- What a poetry cover letter is and what it is not
- Why a bad cover letter can block a good poem
- The five most common mistakes poets make in cover letters
- A step-by-step format you can use for every submission
- A ready-to-use template and a decision guide for different scenarios
By Joey Pedras | Last updated: 2026-03-08 | How we built this: sourced from editorial guidelines published by literary journal editors, cross-referenced with submission advice from Writer’s Digest, Palette Poetry, Jane Friedman, and The Adroit Journal
What is a poetry cover letter and what does it really mean?
A poetry cover letter is a brief introductory note you send alongside your poems when you submit to a literary journal, literary magazine, or poetry press. Think of it as the handshake before the conversation. The conversation is your poetry. The handshake just says: “Hello, I am a professional, and here is what I am sending you.”
It is not a personal essay. It is not a pitch. It is not a creative writing sample. It is a functional, courteous document that tells an editor three things:
- Who you are (name and one or two lines of relevant background)
- What you are submitting (poem titles, number of poems, simultaneous submission status)
- Why this journal (one specific, honest sentence connecting your work to theirs)
What a cover letter is vs. what it is not
| A cover letter IS | A cover letter is NOT |
|---|---|
| A 100 to 150 word professional introduction | A literary autobiography or personal essay |
| A list of the poems you are enclosing | A summary or interpretation of your poems |
| A brief note about relevant publication credits | A full CV with your degree, GPA, and references |
| A courteous opener for the editor | A persuasive argument for why your work deserves acceptance |
Most literary journals accept submissions through platforms like Duotrope or Submittable, and these platforms typically include a dedicated field for your cover letter. Some journals require one. Others make it optional. Either way, having a solid cover letter ready shows that you understand the norms of the literary submission process, and understanding norms is not about being rigid. It is about being respectful.

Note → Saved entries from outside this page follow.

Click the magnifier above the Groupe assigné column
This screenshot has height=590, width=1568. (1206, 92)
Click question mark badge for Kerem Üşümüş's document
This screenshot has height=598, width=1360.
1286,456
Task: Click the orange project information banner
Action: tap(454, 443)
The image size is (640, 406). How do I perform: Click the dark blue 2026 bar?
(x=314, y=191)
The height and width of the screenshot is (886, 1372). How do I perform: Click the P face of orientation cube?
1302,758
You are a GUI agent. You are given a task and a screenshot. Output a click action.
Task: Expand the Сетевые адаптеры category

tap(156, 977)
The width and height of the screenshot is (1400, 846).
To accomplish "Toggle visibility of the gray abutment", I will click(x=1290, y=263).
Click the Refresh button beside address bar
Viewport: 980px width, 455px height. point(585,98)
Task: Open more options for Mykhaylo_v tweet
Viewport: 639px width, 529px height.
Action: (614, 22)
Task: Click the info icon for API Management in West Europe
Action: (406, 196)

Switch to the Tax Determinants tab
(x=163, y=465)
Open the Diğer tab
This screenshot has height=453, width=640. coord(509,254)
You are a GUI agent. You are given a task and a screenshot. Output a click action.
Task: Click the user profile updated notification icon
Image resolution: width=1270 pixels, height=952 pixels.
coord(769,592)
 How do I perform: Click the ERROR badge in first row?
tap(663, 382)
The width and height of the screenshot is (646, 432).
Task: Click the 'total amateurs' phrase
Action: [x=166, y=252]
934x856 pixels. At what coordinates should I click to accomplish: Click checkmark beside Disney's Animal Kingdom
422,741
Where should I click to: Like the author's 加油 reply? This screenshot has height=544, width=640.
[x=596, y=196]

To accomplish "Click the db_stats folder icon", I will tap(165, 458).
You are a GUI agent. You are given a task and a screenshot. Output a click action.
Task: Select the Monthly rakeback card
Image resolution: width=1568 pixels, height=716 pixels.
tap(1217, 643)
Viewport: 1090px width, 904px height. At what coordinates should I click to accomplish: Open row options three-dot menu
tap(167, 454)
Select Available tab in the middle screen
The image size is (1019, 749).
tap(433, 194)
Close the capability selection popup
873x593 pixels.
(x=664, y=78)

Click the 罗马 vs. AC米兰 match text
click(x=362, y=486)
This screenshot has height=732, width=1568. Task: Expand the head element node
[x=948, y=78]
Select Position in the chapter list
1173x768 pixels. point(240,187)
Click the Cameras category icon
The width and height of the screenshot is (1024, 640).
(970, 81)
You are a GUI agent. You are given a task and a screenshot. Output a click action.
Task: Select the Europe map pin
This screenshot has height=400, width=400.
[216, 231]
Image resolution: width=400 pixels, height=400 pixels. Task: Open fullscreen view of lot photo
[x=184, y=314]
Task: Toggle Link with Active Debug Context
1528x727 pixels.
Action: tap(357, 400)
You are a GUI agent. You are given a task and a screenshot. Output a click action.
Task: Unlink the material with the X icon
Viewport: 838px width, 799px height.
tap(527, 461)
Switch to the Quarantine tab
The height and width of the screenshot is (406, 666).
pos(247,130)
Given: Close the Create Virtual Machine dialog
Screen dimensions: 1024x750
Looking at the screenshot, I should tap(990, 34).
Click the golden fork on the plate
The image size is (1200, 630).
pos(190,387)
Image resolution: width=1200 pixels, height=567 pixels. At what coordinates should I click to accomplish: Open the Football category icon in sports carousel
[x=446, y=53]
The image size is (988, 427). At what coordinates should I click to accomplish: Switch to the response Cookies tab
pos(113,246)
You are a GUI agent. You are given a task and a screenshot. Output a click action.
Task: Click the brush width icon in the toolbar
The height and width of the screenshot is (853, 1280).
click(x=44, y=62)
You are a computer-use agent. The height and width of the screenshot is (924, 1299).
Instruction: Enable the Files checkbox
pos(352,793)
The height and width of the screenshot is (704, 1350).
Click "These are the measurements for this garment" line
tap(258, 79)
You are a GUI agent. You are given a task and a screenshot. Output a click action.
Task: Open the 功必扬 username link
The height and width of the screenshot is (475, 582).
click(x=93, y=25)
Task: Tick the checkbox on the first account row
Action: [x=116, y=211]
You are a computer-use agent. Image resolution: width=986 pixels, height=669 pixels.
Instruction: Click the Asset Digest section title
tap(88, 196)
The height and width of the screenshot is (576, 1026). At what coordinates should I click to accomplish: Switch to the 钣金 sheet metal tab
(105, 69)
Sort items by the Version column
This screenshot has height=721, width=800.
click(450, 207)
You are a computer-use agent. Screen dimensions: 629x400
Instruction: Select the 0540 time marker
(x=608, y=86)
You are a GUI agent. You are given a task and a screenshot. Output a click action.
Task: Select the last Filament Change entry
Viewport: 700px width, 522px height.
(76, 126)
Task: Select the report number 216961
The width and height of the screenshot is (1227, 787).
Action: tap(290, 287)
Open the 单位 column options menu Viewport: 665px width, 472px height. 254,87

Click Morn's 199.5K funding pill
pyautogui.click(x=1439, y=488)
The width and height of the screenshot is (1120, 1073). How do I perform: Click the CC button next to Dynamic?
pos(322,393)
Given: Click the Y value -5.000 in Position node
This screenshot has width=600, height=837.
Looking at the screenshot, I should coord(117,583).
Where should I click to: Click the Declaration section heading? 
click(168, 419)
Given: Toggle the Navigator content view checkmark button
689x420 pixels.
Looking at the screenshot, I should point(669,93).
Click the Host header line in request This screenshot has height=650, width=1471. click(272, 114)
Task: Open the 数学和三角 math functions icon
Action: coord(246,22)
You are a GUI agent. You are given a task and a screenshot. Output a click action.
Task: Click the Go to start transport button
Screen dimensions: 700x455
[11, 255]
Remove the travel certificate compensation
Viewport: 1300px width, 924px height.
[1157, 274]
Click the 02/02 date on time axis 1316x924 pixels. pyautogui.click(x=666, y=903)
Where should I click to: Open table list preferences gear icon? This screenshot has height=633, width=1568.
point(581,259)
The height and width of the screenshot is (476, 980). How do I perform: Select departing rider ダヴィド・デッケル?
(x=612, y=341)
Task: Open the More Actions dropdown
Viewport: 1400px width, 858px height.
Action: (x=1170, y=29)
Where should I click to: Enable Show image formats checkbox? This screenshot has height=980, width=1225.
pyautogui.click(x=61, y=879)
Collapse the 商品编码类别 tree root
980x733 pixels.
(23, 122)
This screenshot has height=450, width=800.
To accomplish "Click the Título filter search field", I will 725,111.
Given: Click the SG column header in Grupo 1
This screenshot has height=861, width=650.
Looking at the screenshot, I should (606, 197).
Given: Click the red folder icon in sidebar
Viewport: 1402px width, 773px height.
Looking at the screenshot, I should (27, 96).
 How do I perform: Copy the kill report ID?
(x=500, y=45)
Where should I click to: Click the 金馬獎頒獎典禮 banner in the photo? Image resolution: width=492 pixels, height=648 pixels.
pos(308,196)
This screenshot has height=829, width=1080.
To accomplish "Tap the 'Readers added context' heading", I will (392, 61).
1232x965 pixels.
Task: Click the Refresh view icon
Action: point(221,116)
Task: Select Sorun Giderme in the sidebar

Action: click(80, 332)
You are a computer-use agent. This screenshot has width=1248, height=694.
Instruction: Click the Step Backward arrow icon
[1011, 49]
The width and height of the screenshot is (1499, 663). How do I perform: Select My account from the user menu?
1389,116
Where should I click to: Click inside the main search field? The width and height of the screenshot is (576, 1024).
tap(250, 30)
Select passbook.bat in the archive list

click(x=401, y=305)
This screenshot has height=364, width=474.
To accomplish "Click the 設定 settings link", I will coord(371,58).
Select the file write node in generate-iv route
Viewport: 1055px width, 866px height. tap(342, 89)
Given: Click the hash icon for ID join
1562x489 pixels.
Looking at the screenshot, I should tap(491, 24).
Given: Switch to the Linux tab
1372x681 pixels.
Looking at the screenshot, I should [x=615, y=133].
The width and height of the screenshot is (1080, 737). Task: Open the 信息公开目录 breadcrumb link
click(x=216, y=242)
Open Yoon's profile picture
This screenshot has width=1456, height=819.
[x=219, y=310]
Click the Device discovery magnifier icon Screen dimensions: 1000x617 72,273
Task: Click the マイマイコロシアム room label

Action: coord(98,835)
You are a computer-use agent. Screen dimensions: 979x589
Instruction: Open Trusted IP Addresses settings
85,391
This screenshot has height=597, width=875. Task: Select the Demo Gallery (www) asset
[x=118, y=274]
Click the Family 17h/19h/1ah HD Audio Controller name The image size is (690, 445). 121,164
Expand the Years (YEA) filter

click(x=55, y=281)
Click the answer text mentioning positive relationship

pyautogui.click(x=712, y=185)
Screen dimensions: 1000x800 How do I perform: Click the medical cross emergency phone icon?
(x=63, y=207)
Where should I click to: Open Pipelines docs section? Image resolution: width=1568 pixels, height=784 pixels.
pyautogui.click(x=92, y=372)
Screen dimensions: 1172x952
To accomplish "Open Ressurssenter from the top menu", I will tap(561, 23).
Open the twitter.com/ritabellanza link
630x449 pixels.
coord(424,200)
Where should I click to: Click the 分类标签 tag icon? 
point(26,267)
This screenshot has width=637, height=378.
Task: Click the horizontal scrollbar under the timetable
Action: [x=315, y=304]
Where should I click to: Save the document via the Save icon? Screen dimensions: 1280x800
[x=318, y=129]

Takeaway: The cover letter is your professional introduction, not your audition. The poems audition for themselves.
Why does a poetry cover letter matter if the poems speak for themselves?
Here is the honest truth: a cover letter will not get your poems accepted. Strong poems do that. But a bad cover letter can absolutely get your poems rejected before they are read. Robert Lee Brewer, Senior Editor of Writer’s Digest, has noted that cover letters do not win acceptances, but they can cause rejections by throwing an editor off balance before they even look at the work.
Editors at literary magazines often review dozens or hundreds of submissions in a single reading period. Many of them are volunteers. They are doing this work because they love poetry, and they are giving their time for free. A cover letter that respects that context makes the editor’s job easier. A cover letter that ignores it creates friction.
Here is what a good cover letter signals to an editor:
- You have read the submission guidelines. This alone sets you apart from a surprising number of submitters who skip this step.
- You know the journal. Even a single sentence referencing a recent issue or a specific poet they published tells the editor you are not mass-mailing blind.
- You are organized. Naming your poems, noting simultaneous submissions, and including contact information saves the editor administrative work.
- You are not going to be difficult. A professional, calm tone suggests you will be easy to work with if your poems are accepted.
The editor’s perspective
Elise Holland, co-founder and editor of 2 Elizabeths (a short fiction and poetry publication), has written on Jane Friedman’s website that the cover letter is often the first piece of writing an editor sees. It serves as an introduction to your art. It should not be intimidating or time-consuming to write. Holland recommends keeping it to roughly 100 to 150 words total.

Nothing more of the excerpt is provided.